#### TASK OBJECTIVE
Answer these questions from the osteoarthritis abstract below:
(a) About how many people in the United States does osteoarthritis affect?
(b) How many patients with knee osteoarthritis supplied articular cartilage specimens?
(c) Which two stains were used for histochemistry?

EXERCISE PASSAGE section start

Charecterization of programmed cell death (apoptosis) in knee articular cartilage of patients with osteoarthritis

Osteoarthritis (OA) is classically defined as a progressive degenerative rather than an inflammatory disease, and is characterized by deterioration of joints including loss of articular cartilage and subchondral bone as well as osteocyte formation. OA affects about 8 million people in the United Kingdom and nearly 27 million people in the United States. OA, one of the most common skeletal disorders, characterized by joint cartilage degradation, is induced by accumulated mechanicals stress; however little is known about the underlying molecular mechanism. Thus the present study was conduced in order to analyze the molecular changes during the apoptotic cascade in knee articular cartilage of patients with OA. Articular cartilage specimens harvest from eight patients with knee OA and two control articular cartilage samples were obtained from autopsy cases with no history of joint disease, were assessed by histology (Hematoxlyn and Eosin), histochemistry (Masson’s Trichromic and Alcian Blue), immunohistochemistry through TRAIL, DR5 and Caspase-3, TUNEL and Hoechst 33258 staining in fresh isolated chondrocytes. Histology results demonstrated the structural alterations in the articular knee cartilage with OA and histochemistry results demonstrated the presence of matrix calcification and a proteoglycans reduction, respectively.Immunohistochemistry staining showed that structural alterations, matrix calcification and a proteoglycans reduction, coincided with an increase in apoptotic cells when compared to normal cartilage, however this cellular mechanism of death was demonstrated by TUNEL and Hoechst 33258 staining in fresh isolated chondrocytes. The apoptosis positive cells might be due to a protection mechanism after sublethal injury, in particular represented by an increased survival of chondrocytes that are able to participate in the repair process.

EXERCISE PASSAGE section end
PROVIDED DATA section start

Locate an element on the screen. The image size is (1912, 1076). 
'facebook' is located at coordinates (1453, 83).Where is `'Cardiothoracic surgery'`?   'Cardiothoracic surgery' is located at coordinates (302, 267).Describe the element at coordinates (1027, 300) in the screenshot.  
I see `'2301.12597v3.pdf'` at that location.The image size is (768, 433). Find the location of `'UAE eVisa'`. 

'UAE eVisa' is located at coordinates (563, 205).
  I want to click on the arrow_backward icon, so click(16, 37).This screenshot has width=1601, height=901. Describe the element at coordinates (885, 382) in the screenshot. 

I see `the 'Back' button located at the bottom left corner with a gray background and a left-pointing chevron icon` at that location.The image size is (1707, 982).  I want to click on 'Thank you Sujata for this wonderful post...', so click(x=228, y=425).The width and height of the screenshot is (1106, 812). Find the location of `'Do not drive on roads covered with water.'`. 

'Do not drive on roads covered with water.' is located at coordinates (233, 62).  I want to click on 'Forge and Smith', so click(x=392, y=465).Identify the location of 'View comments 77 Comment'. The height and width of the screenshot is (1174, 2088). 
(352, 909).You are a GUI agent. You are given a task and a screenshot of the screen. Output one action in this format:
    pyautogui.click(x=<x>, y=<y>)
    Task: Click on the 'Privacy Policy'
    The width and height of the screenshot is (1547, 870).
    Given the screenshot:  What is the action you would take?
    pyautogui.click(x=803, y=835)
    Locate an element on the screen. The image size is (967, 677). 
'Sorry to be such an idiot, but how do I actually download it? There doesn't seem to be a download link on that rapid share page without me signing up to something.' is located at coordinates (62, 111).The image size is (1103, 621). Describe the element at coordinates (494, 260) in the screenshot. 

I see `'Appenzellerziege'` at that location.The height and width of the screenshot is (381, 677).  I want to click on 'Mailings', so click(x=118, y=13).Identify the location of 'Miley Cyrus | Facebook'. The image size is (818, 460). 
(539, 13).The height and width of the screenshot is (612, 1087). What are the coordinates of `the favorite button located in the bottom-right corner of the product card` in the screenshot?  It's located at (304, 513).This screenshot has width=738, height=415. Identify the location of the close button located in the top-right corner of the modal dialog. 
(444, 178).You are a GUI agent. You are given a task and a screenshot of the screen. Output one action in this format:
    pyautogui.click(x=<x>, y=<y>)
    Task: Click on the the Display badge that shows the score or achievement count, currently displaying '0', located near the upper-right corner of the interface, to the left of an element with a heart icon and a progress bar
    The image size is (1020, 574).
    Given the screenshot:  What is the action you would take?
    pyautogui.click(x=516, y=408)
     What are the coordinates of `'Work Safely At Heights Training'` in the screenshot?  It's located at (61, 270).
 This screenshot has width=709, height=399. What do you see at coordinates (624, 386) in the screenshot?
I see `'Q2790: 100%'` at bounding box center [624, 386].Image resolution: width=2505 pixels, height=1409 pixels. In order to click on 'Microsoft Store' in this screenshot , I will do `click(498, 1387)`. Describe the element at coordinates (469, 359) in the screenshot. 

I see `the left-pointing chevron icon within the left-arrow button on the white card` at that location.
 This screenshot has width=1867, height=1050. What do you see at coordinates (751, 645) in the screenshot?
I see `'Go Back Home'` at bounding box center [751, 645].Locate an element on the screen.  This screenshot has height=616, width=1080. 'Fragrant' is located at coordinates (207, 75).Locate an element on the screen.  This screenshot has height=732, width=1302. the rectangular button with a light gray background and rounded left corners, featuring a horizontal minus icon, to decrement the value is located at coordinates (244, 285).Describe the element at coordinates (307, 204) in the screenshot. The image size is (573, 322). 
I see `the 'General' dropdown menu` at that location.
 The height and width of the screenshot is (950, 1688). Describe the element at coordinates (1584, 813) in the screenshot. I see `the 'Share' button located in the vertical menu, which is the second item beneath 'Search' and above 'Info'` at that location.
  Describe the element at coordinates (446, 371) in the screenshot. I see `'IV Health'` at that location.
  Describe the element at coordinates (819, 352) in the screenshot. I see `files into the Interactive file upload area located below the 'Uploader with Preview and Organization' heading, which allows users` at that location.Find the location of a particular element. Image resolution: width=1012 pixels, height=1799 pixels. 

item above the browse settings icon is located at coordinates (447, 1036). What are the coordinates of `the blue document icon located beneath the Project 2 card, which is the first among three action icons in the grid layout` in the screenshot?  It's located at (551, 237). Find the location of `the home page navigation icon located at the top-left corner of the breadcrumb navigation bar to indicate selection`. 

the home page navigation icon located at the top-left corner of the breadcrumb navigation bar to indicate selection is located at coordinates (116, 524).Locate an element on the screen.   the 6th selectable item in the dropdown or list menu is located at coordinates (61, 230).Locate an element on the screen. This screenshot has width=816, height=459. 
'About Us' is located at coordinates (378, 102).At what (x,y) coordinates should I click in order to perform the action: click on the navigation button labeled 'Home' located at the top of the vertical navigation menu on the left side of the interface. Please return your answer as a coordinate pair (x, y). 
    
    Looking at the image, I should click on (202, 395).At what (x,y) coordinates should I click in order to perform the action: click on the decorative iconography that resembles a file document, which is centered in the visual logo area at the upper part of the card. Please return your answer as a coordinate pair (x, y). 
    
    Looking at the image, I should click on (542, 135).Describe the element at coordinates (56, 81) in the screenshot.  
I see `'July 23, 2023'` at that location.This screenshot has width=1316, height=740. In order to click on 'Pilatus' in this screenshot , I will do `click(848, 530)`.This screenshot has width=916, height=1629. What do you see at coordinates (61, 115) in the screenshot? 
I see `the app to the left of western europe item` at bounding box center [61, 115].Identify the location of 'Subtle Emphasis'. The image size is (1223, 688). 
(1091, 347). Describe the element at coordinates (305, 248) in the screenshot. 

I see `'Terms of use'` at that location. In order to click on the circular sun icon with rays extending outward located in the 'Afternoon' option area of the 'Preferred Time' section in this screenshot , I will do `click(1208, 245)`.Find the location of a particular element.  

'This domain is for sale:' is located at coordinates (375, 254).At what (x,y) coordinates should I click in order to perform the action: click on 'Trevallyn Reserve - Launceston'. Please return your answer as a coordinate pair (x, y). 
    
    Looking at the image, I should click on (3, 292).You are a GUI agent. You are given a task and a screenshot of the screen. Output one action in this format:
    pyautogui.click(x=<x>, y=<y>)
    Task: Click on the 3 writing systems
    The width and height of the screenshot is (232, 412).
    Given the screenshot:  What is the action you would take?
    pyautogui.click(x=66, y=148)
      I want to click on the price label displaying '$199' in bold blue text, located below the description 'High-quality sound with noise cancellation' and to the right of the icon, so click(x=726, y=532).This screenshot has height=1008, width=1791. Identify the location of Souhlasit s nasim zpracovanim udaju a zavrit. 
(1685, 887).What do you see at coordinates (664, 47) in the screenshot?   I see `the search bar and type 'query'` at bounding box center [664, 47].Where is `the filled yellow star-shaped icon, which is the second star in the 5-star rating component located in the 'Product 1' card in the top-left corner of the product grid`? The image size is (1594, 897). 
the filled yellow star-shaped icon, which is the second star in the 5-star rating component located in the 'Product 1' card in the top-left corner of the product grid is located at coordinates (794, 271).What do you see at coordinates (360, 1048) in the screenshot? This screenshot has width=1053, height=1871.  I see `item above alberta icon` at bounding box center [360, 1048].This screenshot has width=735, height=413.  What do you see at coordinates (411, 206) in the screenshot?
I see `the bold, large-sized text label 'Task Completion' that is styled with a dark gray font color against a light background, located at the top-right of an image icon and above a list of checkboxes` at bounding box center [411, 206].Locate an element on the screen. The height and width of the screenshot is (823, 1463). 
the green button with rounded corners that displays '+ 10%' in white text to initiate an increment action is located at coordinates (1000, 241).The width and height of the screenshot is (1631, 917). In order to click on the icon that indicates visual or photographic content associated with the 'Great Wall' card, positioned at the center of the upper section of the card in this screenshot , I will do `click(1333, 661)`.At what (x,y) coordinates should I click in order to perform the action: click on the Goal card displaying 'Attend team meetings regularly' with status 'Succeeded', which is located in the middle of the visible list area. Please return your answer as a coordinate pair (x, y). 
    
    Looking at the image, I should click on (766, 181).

PROVIDED DATA section end

#### WORKED SOLUTION
(a) Nearly 27 million people.
(b) Eight patients.
(c) Masson’s Trichromic and Alcian Blue.